Problem to solve: Repeat the items below exactly, beginning at the line that contains "Click the lock" and stopping after the line that contains "Action: point(943,73)".

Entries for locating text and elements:
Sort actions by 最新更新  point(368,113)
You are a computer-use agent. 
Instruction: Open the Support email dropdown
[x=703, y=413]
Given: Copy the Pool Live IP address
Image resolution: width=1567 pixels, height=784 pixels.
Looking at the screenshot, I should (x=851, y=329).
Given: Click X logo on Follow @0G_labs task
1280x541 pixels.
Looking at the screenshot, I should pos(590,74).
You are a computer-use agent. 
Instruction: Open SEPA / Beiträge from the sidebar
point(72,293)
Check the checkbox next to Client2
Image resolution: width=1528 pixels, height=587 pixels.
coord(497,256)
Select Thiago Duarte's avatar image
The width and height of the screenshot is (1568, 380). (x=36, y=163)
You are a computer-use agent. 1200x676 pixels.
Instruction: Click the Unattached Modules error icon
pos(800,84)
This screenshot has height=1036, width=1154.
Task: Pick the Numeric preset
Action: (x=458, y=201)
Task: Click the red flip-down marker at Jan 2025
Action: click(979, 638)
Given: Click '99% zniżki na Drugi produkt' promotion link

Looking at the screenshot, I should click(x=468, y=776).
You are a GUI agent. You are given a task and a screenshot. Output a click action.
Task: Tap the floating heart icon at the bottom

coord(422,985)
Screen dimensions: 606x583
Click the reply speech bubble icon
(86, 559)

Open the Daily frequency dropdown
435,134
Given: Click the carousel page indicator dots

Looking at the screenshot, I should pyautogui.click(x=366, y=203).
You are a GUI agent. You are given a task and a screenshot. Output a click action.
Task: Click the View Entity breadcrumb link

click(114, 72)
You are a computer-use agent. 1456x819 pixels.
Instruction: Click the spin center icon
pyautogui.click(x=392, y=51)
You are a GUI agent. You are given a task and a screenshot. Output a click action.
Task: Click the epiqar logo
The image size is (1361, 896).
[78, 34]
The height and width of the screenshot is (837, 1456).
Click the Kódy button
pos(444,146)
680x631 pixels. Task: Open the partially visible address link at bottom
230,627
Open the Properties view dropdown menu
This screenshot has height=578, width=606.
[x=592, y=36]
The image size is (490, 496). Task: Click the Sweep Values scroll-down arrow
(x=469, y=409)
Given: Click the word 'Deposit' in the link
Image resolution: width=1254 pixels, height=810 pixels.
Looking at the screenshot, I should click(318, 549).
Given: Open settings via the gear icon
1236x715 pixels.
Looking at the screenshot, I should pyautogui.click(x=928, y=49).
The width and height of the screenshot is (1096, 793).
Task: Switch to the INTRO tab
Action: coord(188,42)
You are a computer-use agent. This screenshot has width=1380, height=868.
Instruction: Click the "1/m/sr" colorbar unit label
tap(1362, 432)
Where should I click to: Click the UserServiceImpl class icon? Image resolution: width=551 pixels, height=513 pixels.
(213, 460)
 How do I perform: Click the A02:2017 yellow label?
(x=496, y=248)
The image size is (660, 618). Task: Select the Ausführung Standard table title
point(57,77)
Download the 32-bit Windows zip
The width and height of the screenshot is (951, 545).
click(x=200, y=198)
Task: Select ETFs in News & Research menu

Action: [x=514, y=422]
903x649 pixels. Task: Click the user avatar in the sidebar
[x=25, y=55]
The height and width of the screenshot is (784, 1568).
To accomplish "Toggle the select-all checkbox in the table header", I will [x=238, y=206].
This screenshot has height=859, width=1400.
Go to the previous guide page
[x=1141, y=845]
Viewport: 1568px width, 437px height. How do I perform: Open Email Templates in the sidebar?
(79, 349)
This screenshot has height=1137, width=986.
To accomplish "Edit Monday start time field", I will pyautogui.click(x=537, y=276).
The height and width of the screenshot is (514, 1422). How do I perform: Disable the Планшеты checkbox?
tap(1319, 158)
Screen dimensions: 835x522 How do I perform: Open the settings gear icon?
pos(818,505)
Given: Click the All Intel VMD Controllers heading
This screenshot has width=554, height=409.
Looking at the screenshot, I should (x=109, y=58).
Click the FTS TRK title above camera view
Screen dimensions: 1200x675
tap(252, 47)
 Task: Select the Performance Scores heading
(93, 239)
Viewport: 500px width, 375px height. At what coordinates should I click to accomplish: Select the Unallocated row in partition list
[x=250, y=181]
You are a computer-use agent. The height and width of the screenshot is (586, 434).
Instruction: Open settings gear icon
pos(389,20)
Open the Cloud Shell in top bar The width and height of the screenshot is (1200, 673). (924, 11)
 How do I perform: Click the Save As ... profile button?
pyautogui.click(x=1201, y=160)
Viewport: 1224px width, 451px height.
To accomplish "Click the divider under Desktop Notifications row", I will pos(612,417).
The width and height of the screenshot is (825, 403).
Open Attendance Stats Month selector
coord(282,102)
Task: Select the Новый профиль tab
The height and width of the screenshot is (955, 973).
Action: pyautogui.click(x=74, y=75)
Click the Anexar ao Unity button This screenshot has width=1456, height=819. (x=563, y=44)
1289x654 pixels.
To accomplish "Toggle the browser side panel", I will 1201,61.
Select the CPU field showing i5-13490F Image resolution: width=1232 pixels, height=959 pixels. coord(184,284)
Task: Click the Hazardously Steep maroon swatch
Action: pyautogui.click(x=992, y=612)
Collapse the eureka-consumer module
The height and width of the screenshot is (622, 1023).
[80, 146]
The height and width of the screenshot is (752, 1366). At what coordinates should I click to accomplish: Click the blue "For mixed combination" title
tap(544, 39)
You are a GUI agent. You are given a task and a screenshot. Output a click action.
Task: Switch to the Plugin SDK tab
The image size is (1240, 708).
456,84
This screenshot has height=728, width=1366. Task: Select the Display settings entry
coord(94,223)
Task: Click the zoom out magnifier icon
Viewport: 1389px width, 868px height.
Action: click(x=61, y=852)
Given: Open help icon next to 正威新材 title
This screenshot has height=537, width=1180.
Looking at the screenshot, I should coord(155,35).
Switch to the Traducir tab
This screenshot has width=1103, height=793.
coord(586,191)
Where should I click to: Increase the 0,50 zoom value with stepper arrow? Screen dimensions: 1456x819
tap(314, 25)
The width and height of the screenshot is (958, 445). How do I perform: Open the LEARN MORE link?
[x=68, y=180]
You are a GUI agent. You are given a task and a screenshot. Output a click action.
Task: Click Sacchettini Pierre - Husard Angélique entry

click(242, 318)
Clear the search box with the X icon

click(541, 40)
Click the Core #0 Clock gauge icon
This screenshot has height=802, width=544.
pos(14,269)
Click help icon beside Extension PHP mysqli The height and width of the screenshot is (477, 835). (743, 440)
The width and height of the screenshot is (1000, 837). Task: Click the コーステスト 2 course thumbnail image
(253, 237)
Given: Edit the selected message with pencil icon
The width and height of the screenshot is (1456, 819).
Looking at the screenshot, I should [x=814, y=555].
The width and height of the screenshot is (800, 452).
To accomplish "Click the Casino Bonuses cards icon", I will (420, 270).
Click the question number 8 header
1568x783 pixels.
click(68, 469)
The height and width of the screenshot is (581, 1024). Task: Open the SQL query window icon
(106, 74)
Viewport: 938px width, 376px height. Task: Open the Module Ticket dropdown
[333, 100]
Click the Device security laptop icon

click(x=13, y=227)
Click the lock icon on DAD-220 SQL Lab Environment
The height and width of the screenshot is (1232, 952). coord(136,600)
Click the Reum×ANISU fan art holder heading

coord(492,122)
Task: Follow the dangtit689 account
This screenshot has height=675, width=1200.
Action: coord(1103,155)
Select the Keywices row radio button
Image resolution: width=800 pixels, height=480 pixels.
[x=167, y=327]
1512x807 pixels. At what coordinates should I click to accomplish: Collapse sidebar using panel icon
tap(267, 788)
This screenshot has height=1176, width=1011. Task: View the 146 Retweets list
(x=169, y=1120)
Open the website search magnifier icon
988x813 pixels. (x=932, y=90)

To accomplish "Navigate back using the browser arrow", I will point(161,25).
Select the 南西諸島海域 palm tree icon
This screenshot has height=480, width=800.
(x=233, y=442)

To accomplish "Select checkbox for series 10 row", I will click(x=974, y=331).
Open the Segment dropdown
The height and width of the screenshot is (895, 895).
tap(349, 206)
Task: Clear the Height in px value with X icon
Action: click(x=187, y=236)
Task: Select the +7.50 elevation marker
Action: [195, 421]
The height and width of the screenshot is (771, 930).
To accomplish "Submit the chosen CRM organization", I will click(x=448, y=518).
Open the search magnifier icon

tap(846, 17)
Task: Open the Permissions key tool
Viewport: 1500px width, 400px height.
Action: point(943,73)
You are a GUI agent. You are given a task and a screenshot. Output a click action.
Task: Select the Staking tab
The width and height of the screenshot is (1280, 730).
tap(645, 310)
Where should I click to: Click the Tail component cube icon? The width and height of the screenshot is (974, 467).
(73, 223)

Result of this exercise:
Click the lock icon on DAD-220 SQL Lab Environment
The height and width of the screenshot is (1232, 952). coord(136,600)
Click the Reum×ANISU fan art holder heading

coord(492,122)
Task: Follow the dangtit689 account
This screenshot has height=675, width=1200.
Action: coord(1103,155)
Select the Keywices row radio button
Image resolution: width=800 pixels, height=480 pixels.
[x=167, y=327]
1512x807 pixels. At what coordinates should I click to accomplish: Collapse sidebar using panel icon
tap(267, 788)
This screenshot has height=1176, width=1011. Task: View the 146 Retweets list
(x=169, y=1120)
Open the website search magnifier icon
988x813 pixels. (x=932, y=90)

To accomplish "Navigate back using the browser arrow", I will point(161,25).
Select the 南西諸島海域 palm tree icon
This screenshot has height=480, width=800.
(x=233, y=442)

To accomplish "Select checkbox for series 10 row", I will click(x=974, y=331).
Open the Segment dropdown
The height and width of the screenshot is (895, 895).
tap(349, 206)
Task: Clear the Height in px value with X icon
Action: click(x=187, y=236)
Task: Select the +7.50 elevation marker
Action: [195, 421]
The height and width of the screenshot is (771, 930).
To accomplish "Submit the chosen CRM organization", I will click(x=448, y=518).
Open the search magnifier icon

tap(846, 17)
Task: Open the Permissions key tool
Viewport: 1500px width, 400px height.
Action: point(943,73)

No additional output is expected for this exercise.